Moving to microservices

Having realized that it’s tough transform the IT architecture of their legacy business, some financial institutions are starting to use DevOps to build a digital business in the cloud in parallel with their legacy offerings. By using serverless, cloud-native technologies, digital businesses can move with much greater velocity and efficiency. Such technologies are ideal for delivering tactical workloads, as they minimize the technical resources required and enable a focus on business functionality.

However, this approach also results in a tight coupling with the underlying service provider, making it sub-optimal for the delivery of large strategic/business-critical services. For these services, you need container platforms based on the Kubernetes framework. It can be hard to find technical staff with the necessary skillsets to orchestrate this. Moreover, for strategic workloads, portability is a must.
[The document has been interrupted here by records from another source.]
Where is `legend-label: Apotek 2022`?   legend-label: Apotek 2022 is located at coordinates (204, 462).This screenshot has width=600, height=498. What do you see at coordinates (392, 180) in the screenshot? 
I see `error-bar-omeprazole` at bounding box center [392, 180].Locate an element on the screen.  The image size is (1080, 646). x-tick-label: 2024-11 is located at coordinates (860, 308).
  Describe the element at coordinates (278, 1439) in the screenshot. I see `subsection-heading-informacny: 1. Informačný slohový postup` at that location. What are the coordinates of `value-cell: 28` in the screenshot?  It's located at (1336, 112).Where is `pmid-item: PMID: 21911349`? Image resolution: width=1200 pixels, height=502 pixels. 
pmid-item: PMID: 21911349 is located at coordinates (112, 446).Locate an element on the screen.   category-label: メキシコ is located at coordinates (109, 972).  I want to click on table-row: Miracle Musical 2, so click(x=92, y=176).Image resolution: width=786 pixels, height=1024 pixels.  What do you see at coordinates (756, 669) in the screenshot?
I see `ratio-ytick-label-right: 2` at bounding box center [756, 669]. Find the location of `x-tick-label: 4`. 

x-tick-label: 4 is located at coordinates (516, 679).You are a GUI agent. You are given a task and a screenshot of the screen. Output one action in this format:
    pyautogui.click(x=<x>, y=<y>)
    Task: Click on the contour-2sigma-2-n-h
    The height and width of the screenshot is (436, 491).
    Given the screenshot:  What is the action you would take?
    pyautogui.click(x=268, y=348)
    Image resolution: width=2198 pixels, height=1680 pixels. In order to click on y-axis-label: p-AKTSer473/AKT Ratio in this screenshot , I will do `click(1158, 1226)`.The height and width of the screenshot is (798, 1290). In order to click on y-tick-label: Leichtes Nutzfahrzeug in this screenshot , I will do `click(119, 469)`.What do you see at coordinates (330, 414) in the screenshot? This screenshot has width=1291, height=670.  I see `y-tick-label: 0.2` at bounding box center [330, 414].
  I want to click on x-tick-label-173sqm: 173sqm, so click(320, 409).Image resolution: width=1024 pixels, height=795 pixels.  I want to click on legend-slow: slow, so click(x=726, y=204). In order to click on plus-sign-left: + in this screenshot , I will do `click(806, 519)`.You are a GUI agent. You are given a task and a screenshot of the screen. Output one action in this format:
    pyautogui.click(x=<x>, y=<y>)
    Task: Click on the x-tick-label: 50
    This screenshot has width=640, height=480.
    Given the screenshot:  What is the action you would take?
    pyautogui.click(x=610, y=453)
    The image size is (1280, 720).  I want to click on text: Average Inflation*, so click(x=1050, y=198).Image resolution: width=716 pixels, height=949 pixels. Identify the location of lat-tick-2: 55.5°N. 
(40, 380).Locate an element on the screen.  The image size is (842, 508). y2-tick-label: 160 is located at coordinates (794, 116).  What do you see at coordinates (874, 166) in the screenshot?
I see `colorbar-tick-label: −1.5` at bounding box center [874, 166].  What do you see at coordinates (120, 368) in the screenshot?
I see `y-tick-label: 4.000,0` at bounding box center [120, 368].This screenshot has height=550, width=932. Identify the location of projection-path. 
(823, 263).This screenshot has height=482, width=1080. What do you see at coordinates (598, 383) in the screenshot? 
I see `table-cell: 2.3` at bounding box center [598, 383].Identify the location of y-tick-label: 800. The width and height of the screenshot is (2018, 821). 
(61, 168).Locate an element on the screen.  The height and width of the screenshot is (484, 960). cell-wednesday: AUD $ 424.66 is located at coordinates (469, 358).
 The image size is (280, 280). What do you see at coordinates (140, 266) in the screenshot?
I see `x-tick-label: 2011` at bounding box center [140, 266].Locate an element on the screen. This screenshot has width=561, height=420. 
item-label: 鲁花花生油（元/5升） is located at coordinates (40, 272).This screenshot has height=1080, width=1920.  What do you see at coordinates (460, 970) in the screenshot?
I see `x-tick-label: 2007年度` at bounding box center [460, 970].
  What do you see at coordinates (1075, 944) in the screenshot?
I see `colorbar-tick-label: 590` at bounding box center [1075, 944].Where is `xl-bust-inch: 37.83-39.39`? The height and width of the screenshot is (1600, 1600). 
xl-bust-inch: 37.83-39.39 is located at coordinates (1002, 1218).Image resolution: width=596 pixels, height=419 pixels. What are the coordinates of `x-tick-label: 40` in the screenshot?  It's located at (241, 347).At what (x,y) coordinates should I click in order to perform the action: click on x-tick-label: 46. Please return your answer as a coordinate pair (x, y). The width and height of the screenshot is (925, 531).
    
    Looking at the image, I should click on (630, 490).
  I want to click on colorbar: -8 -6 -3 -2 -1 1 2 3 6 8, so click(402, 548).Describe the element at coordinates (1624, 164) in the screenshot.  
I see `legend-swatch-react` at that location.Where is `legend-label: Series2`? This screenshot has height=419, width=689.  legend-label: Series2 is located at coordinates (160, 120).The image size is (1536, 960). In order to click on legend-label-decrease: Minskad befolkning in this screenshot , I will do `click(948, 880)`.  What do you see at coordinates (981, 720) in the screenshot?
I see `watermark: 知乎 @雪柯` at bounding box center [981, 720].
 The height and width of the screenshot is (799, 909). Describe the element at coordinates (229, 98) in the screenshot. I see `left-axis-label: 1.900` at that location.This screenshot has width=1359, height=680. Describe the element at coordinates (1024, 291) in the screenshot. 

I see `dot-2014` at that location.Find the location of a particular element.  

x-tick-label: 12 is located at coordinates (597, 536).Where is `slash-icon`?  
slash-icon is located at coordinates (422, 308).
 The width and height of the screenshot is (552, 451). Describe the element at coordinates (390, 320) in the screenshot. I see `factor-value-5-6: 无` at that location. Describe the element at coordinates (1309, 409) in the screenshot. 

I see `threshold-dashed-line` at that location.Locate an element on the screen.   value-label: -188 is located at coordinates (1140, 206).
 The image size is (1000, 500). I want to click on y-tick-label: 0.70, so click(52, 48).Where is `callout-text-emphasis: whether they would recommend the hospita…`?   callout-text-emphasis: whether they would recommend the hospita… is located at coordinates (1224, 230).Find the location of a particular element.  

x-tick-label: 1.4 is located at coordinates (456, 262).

These systems underpin your business and regulators know that. 

Constraints of this nature mean that almost every major financial services player in the UK employs multiple public cloud platforms, combined with on-premises private clouds alongside their legacy platforms.

What an SCA might look like

An SCA can simplify a diverse technology estate and all the associated operating models. If implemented it might, for example, employ VoltMesh to stitch all the landing zones together, providing connectivity, traffic management, and perimeter security. The same common technology is then usable across the different landing zones to provide application infrastructure and security, whereas your workloads are hosted inside containers.

In summary, an SCA enables banking and financial services organizations to deploy workloads in different landing zones based on best fit—all while making it easier to exit a given landing zone. It also increases visibility and control of each landing zone, while reducing complexity and unifying technologies, mitigating the skills challenge. Finally, an SCA improves the negotiating position of the business vis-à-vis the landing zone vendors, thereby reducing costs and boosting flexibility.